### [TRY IT]
Copy all the lines below without altering anything.

### [Stored data]
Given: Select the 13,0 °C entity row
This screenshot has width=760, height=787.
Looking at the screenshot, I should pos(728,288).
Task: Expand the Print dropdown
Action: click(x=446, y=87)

### [OUTPUT FOR THIS TASK]
Given: Select the 13,0 °C entity row
This screenshot has width=760, height=787.
Looking at the screenshot, I should pos(728,288).
Task: Expand the Print dropdown
Action: click(x=446, y=87)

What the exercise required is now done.